Reporting a Vulnerability

We take security seriously. If you discover a vulnerability, please report it responsibly.

DO NOT create a public GitHub issue. Send details privately including:

  • Description and steps to reproduce
  • Potential impact
  • Suggested fix (if available)

Response: Acknowledgment within 48 hours, regular updates, and credit in fix announcement.

Security Best Practices

For Users

  1. Review untrusted .env files before use
  2. Use --allow-unsafe carefully - only with trusted sources
  3. Enable FileVault and use a strong macOS password
  4. Rotate secrets periodically

For Development

  1. Never commit secrets - add .env to .gitignore
  2. Use environment-specific files - separate dev/prod
  3. Document required secrets - use .env.example with dummy values

Known Limitations

Keychain Access Control

Critical: Keychain items created by kcm are accessible to any process running under your user account.
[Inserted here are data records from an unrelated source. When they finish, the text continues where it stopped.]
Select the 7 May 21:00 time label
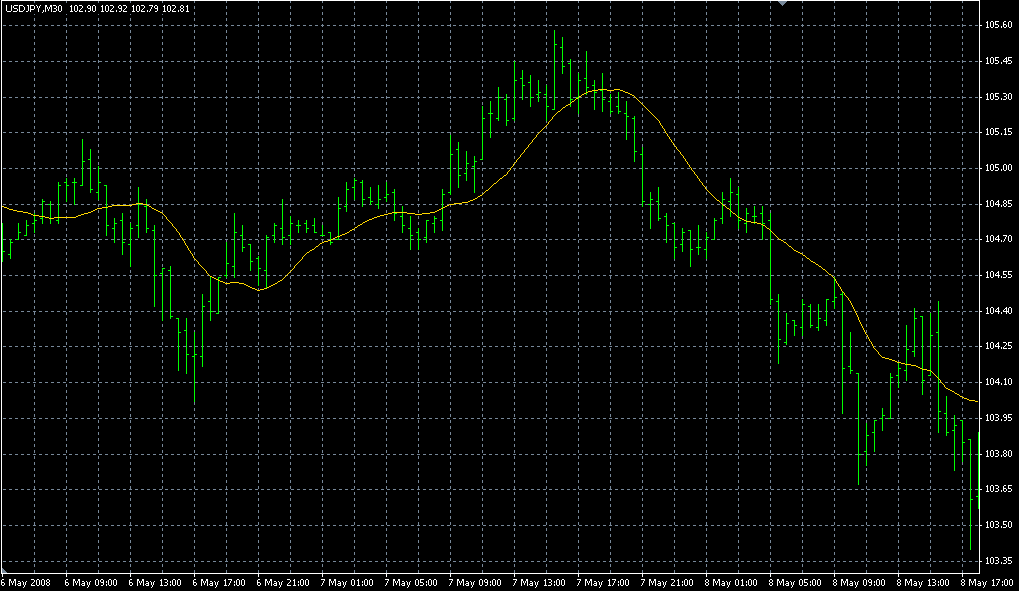Screen dimensions: 1020x592 click(x=666, y=582)
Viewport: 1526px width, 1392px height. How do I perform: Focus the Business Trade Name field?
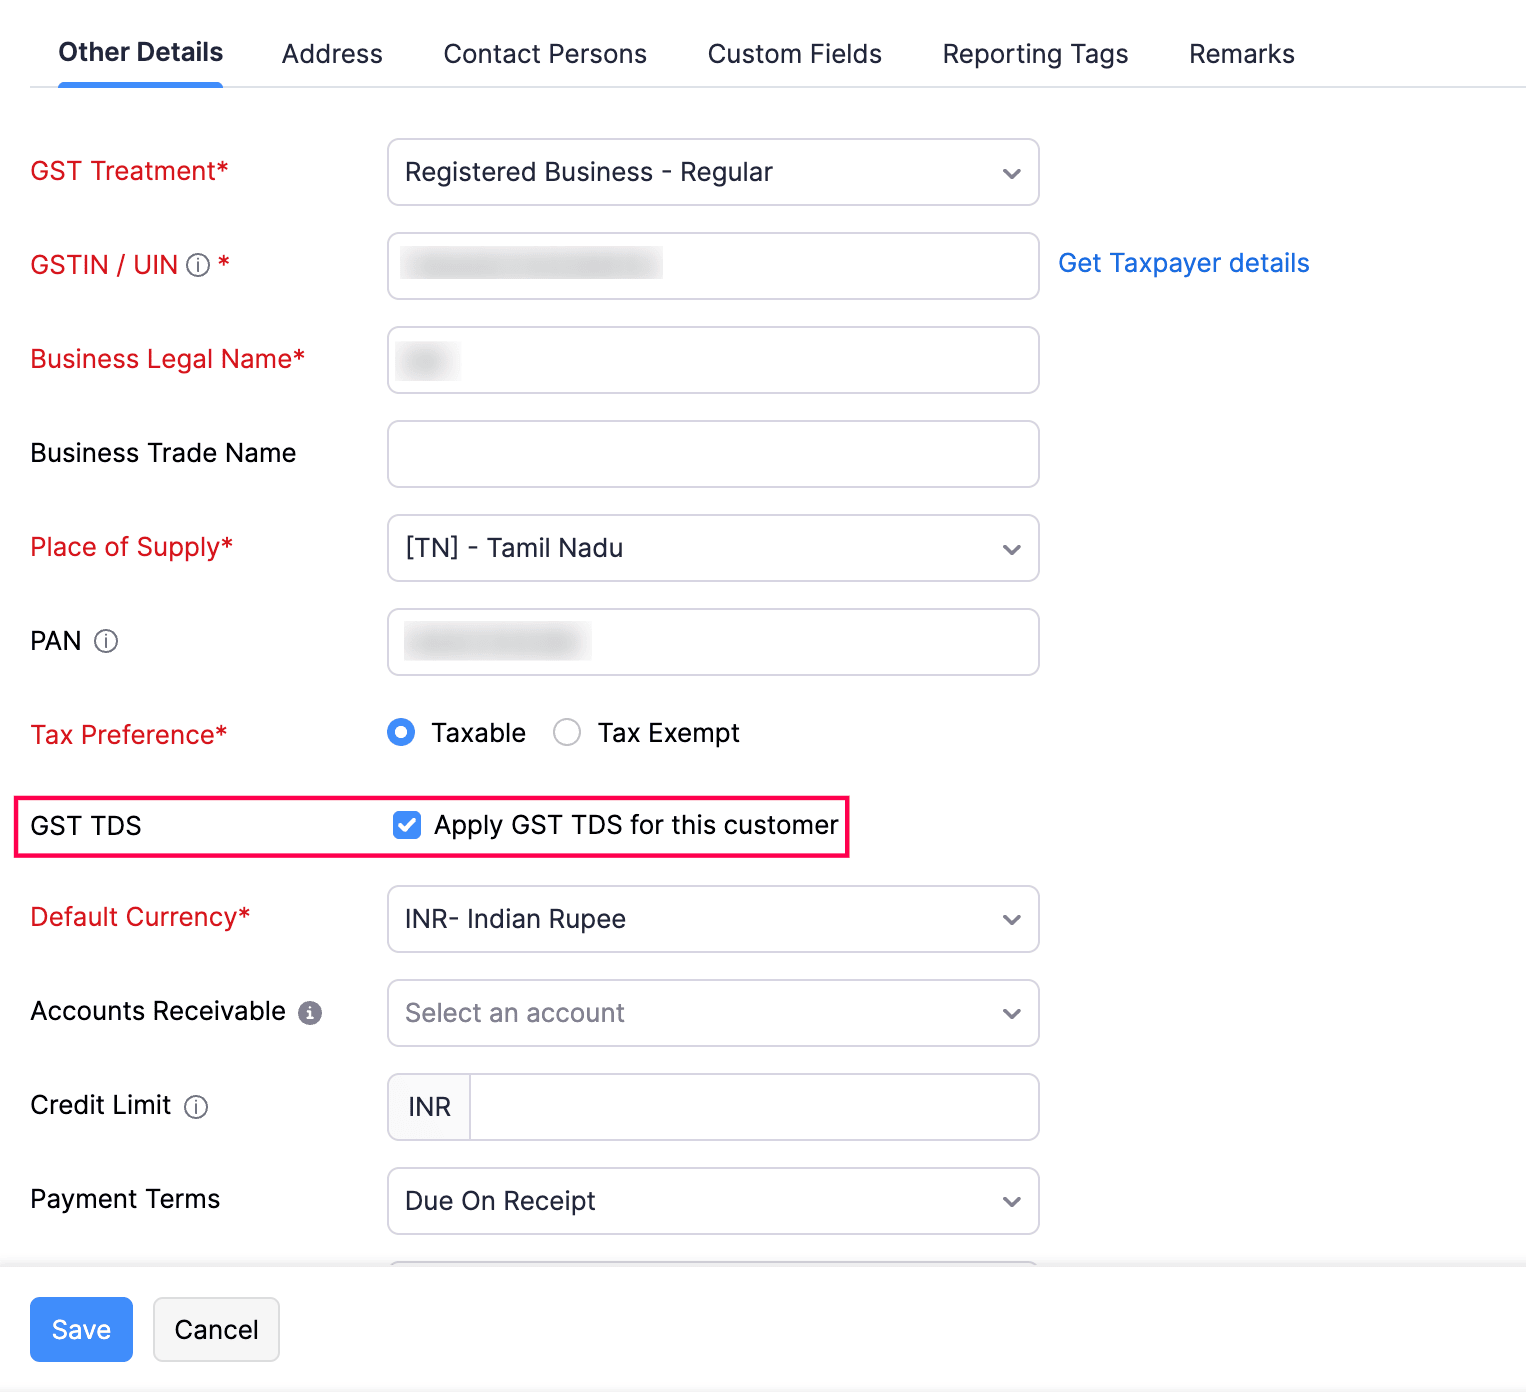point(712,454)
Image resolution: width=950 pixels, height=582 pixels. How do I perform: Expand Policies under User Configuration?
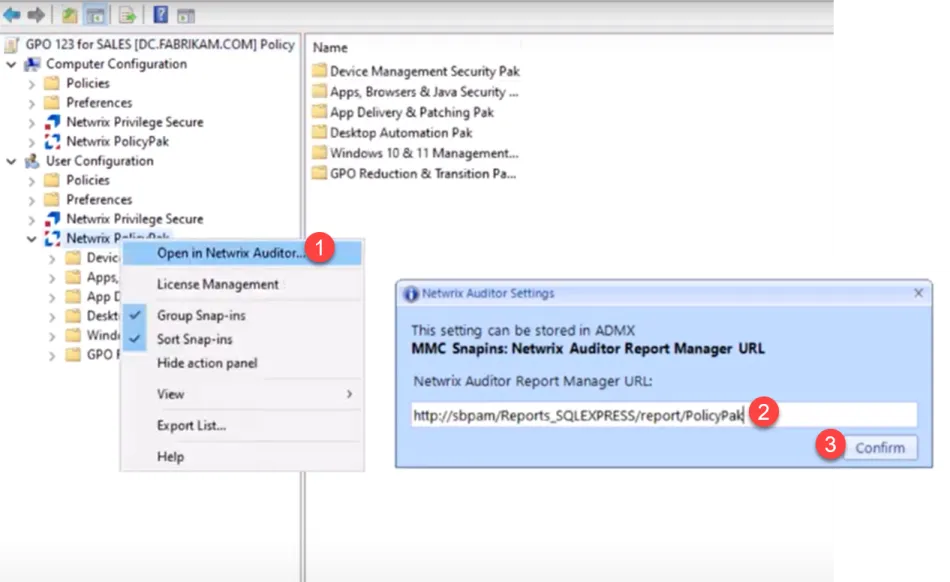[x=32, y=181]
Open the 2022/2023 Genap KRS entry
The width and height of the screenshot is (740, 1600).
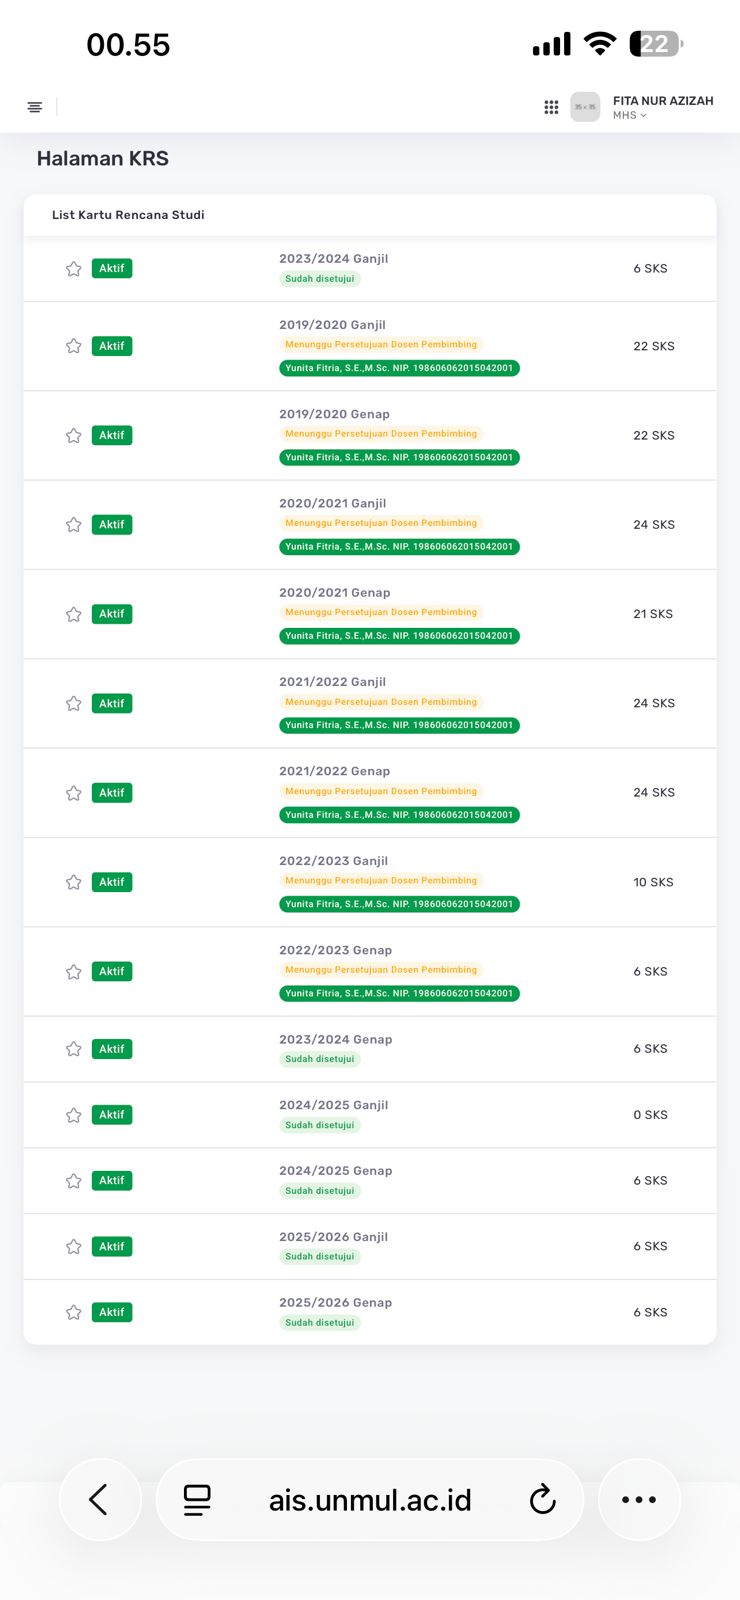click(x=335, y=950)
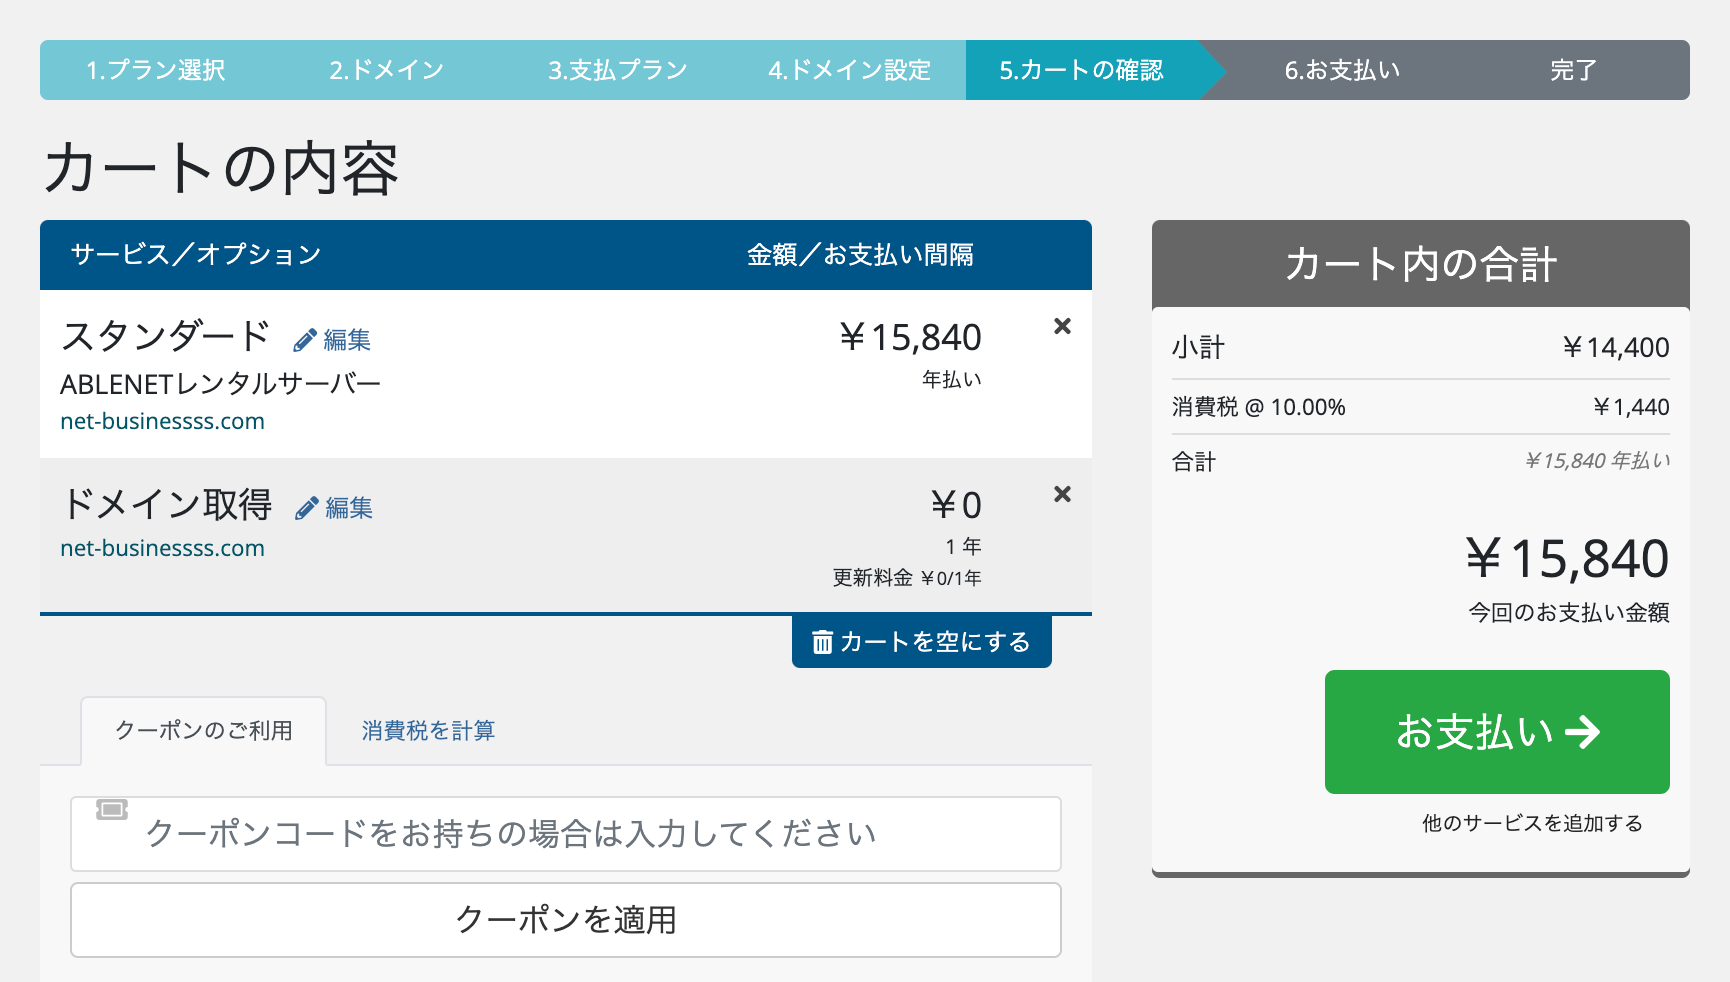This screenshot has height=982, width=1730.
Task: Select current step 5.カートの確認
Action: coord(1081,70)
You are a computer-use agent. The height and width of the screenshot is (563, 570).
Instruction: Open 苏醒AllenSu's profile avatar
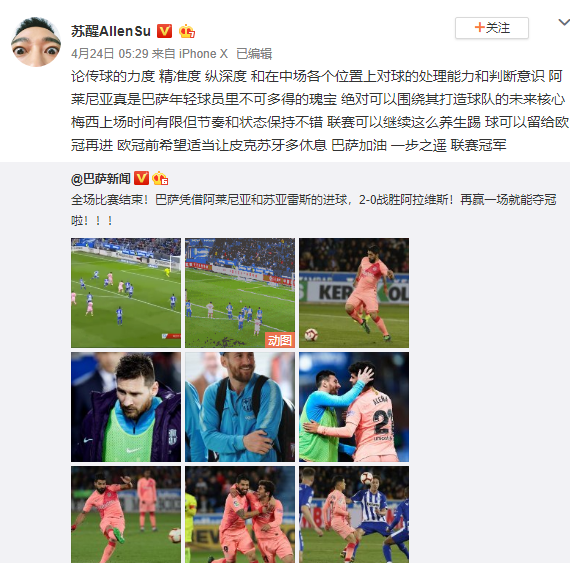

This is how macOS Keychain works with CLI tools.

Any process you run can access these secrets, including:

  • Applications and scripts
  • Processes with your user privileges
  • Malware running under your account

This is by design - macOS assumes processes running as you have your authority.

When to Use KCM

Appropriate:

  • Development secrets
  • Local testing credentials
  • Non-critical API keys
  • Replacing plain text storage

NOT appropriate:

  • Production credentials
  • Highly sensitive data
  • Shared/multi-user systems
  • High-security environments

Security Comparison

Better than:

  • AWS CLI (plain text ~/.aws/credentials)
  • Docker (plain text ~/.docker/config.json)
  • npm/yarn (plain text .npmrc)
  • Git credential storage

Less secure than:

  • 1Password CLI (separate encrypted vault)
  • HashiCorp Vault (fine-grained access control)
  • App-specific keychain items (ACLs)

Other Limitations

Process Arguments: Secret values briefly appear in process arguments when added to keychain (milliseconds, local access required).

Memory Storage: Secrets in environment variables remain in process memory and could be swapped to disk. Use FileVault.

Additional Mitigations

If you need more security:

  1. Use a dedicated macOS user account for sensitive work
  2. Enable monitoring tools (Santa, Objective-See)
  3. Audit keychain access: security dump-keychain | grep "acct"
  4. Use 1Password CLI for highly sensitive secrets

Security Features

  • Input validation (key names, variable names, values, paths)
  • Safe parsing without eval or source
  • Dangerous characters blocked by default ($, `, ;, |, &, \)
  • System files rejected (/etc/passwd, etc.)
  • Clipboard auto-clear (45 seconds, immediate on interruption)
  • Secure temporary files (mktemp)

Security Checklist for Contributors

Before submitting PRs:

  • Run tests: ./test_kcm.sh
  • Run ShellCheck: shellcheck kcm
  • Review for injection vulnerabilities
  • Validate all user input
  • Test with malformed input
  • Document security considerations

For technical architecture details, see ARCHITECTURE.md.